Passage to read:
───

[rec.birds] Taiwan Bird List

jon@campari.sm.unisys.com (Jonathan Gingerich) (02/02/89)

These are birds I spotted during Christmas vacation in Taiwan:

White Wagtail				Tree Sparrow
House Swift				Chinese Bulbul
Black Drongo				Pale Thrush
Steere's Babbler			White-tailed Blue Robin
Sharp-tailed Munia			Formosan Firecrest
European Nuthatch			Red-rumped Swallow
Black-crowned Night Heron		Chinese White Eye
Tawny Wren Warbler			Bush Warbler
Crested Myna?				Golden Mountain Thrush
Black-naped Blue Flycatcher		Artic Willow Warbler
Yellow-bellied Wren Warbler		Little Egret
Cattle Egret				Intermediate Egret?
Great Egret?				Red Turtle Dove
Yellow Wagtail				Common Sandpiper

NOTES

I was using "A New Guide to the Birds of Taiwan" by Severinghaus & Blackshaw.
It is, uhn, limited, especially the colored plates which are worthless.

───

Source excerpt:

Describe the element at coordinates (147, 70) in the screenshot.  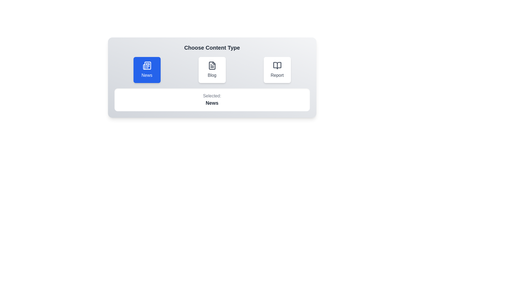
I see `the content type by clicking on the button labeled News` at that location.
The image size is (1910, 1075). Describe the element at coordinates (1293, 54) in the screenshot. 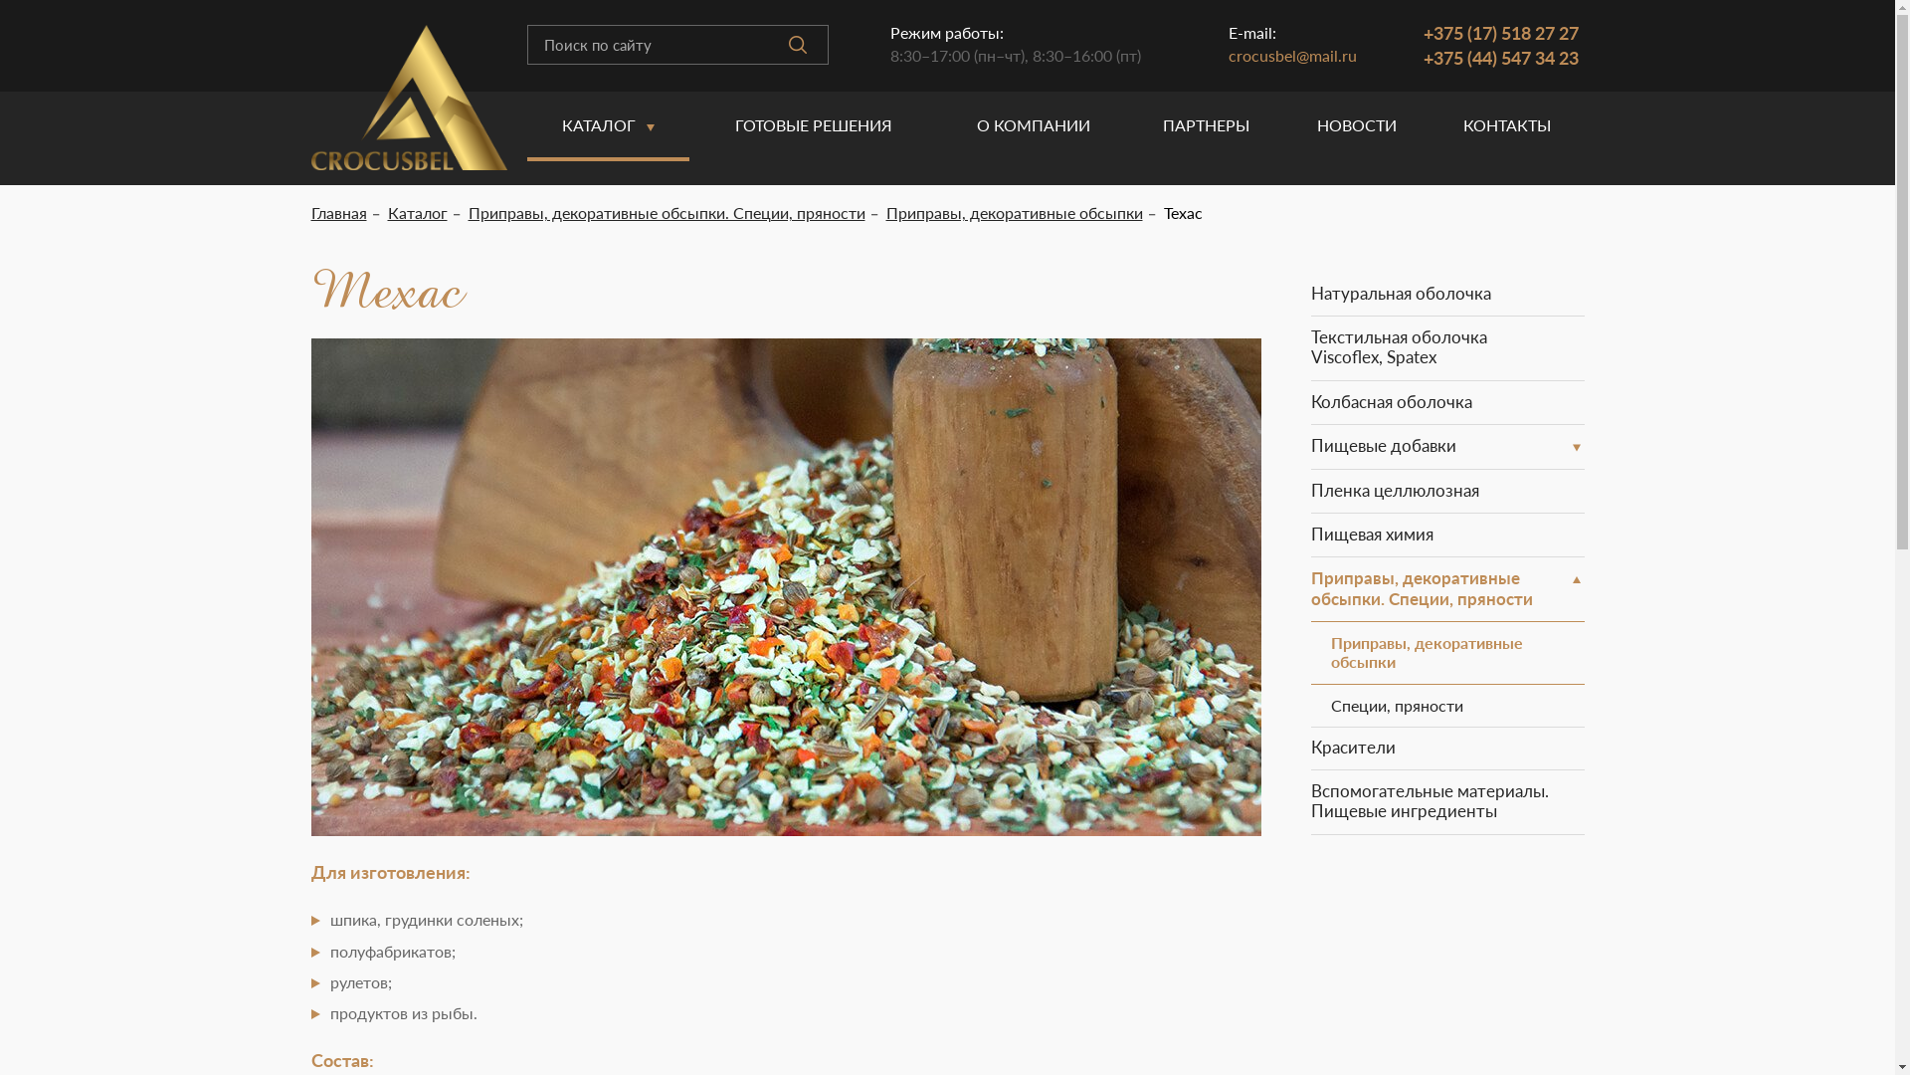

───

What is being asked:
Pick up the post listing birds spotted in Taiwan, at the start of this page, and write the next few sentences after its last one.

Response to this exercise:
There is another field guide available at the Provincial Museum of Natural
History.  It has a single illustration for each bird, and a range map, but
I suspect the map is based on elevations.  There is a single English 
sentence of description, and not too much more in Chinese, and it's expensive,
so I passed on it.  There is also a two volume set of photographs of the
the birds of the island, with only titles.  "The Field Guide to Birds of
Japan" was very helpful along with being a glorious paean to Japanese 
printing art.

I should have done better with the Egrets, but the guide doesn't help with
distinguishing the Intermediates from the Greats and I didn't have enough time.
I would have gotten a lot more Swifts and Swallows if I had been driving, but
then I would have probably been dead, but that's another story.
I am happy with the Warblers, especially the Artic Willow, which I spied while
eating lunch in a small garden behind the Supreme Court building.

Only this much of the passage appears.